The sectoral summit on Power held in January this year has recommended two-pronged strategy: (1) Small/Localized Hydel & Thermal and NRE projects to fulfill local needs; (2) High capacity Hydel & Thermal Power Projects with associated Transmission lines for first meeting the demand for power of the North eastern region and thereafter that of the rest of the country.

Institution Development

The North east Council has played a pivotal role in strengthening various institutions including RIMS, Imphal RIPANS, Aizawl, LGBRIMH, Tezpur, NEPA, Umsaw, Shilliong etc. NEC has also extended support to several other institutions like the BBCI, Shankardeva Nethralaya, RDC, RNC, GMC etc. Besides providing better healthcare, the health institutions and NEPA have assisted in capacity building. Apart from continuing support to these institutions, it is proposed to set up Nursing colleges in the PPP mode, a Pilot training Centre in collaboration with the Ministry of Civil Aviation, a Fashion technology Institute in collaboration with NIFT/Ministry of Textiles and a Mountaineering-cum-Adventure Sports Institute in collaboration with the HMI, Darjeeling.

Capacity Building

To enhance the scope of employment of the educated youth in the region, the North East Council proposed to impart a renewed thrust to skill development in collaboration with reputed institutions. With this end in view it has been proposed to support teachers training programmes in consultation with the federal ministry of Human resource Development; federal ministry of YAS and the state governments with the help of the teachers training institutes, universities. Although communities in the region have access to bamboo resources but they are unable to benefit from value addition. The North East Council proposes to support capacity building in the bamboo sector.

Source : North East Council Annual Plan 2007-08 & Sectoral Summit reports, 2007


HIGHER FEDERAL BUDGET ALLOCATION FOR 2008-09


The North Eastern Region (NER) continued to receive special attention and enhanced allocations. In the federal Budget 2008-09 an amount of Rs. 1,445 crore has been provided to the Ministry of Development of North Eastern Region(DONER).
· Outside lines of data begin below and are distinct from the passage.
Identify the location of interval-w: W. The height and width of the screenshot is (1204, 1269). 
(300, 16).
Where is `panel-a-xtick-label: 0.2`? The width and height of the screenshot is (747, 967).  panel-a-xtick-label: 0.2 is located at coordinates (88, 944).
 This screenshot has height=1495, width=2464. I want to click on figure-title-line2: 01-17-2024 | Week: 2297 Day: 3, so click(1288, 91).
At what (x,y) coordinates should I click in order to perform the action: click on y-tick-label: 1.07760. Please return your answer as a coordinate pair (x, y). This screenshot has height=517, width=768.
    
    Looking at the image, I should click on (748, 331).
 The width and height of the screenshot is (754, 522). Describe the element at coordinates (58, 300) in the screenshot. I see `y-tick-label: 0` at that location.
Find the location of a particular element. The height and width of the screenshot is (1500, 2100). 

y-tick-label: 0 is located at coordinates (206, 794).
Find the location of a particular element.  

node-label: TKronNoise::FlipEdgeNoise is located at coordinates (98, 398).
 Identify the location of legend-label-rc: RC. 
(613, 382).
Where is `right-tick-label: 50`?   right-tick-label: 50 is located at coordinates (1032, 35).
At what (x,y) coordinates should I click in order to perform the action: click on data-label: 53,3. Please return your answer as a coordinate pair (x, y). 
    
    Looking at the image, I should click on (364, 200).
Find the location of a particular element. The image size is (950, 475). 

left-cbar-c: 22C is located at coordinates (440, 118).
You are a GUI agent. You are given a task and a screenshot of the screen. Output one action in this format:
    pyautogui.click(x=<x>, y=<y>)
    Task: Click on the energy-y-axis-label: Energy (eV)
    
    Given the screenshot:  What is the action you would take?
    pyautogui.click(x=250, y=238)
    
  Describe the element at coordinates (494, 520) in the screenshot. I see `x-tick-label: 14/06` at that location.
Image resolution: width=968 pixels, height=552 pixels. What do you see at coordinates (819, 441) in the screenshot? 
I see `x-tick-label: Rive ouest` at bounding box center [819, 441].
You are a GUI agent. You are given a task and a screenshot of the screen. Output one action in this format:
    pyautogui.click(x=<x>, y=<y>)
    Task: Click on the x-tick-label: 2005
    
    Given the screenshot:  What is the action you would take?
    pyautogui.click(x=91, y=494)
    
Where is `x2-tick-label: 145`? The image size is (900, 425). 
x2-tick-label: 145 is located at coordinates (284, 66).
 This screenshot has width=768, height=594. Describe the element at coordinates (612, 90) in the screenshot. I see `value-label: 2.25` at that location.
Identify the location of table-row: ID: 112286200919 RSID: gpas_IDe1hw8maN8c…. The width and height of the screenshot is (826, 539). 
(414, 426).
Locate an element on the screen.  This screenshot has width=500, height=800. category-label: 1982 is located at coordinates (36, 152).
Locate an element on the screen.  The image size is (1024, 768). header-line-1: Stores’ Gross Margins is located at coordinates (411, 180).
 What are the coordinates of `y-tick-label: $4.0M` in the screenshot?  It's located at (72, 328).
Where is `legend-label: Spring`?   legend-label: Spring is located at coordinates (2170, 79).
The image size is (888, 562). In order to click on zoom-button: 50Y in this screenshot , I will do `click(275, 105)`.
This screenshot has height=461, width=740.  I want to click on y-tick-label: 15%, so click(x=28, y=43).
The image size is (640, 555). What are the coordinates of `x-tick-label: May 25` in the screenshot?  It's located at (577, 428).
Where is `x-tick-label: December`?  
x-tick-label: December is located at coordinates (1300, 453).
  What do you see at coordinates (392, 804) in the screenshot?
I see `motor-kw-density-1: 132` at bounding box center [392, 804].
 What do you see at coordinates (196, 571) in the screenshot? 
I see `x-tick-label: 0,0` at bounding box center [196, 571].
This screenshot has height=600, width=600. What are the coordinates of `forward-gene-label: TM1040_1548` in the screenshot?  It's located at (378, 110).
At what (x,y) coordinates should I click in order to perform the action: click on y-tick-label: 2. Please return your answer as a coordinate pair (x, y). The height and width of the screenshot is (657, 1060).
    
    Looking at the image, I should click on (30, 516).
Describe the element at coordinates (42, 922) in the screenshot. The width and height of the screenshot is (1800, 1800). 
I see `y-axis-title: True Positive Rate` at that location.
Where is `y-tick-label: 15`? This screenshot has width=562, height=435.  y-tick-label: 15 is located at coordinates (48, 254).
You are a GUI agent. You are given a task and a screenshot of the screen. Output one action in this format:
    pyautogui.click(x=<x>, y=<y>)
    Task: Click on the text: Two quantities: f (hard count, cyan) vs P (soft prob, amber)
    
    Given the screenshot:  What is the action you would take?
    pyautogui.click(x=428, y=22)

The total Budget allocation for NER, spared over different ministries/departments, will increase from Rs. 14,365 crore in 2007-08 to Rs. 16,447 crore in 2008-09.

In his Budget speech Finance minister P Chidambaram stated that the North Eastern Region especially, the border areas face special problems that cannot be tackled in the usual course or through normal schemes. Hence, the Government proposed to identify the urgent needs of these areas and addressed them through a special mechanism. A sum of Rs. 500 crore in a fund dedicated for this purpose has been set aside in the Budget.